[Stored items]
• • •
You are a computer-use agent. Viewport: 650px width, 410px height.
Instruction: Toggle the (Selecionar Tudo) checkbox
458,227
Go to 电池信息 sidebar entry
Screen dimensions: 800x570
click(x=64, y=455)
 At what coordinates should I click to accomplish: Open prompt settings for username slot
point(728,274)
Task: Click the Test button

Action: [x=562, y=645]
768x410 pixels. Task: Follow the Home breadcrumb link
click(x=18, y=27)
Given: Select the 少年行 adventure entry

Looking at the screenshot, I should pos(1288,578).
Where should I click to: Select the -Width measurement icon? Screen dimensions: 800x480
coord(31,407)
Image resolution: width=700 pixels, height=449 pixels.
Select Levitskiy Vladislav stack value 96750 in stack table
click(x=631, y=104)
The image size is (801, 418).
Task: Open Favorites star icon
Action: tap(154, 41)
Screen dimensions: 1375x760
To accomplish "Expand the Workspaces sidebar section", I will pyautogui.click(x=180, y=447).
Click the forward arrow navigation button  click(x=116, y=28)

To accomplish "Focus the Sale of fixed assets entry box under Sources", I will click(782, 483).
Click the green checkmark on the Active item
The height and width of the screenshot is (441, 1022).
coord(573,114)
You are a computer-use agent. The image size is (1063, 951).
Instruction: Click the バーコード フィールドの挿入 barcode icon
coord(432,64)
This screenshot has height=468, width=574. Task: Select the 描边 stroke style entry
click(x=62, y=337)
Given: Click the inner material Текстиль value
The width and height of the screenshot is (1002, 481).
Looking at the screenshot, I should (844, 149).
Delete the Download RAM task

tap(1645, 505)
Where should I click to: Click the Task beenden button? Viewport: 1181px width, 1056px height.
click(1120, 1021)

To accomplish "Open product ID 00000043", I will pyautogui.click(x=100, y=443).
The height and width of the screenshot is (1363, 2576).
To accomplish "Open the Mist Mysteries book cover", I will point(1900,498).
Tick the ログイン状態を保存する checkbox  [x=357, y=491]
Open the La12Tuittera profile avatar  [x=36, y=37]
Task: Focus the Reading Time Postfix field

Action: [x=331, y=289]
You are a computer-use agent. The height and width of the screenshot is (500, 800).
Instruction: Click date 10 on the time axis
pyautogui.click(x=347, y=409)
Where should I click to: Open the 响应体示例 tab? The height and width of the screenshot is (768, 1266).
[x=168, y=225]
• • •
■ **ACTIVITY**
You are asked to reproduce word for word the line containing "Task: Focus the Reading Time Postfix field" and every subsequent line through the end of the entries.

■ **TASK OUTPUT**
Task: Focus the Reading Time Postfix field

Action: [x=331, y=289]
You are a computer-use agent. The height and width of the screenshot is (500, 800).
Instruction: Click date 10 on the time axis
pyautogui.click(x=347, y=409)
Where should I click to: Open the 响应体示例 tab? The height and width of the screenshot is (768, 1266).
[x=168, y=225]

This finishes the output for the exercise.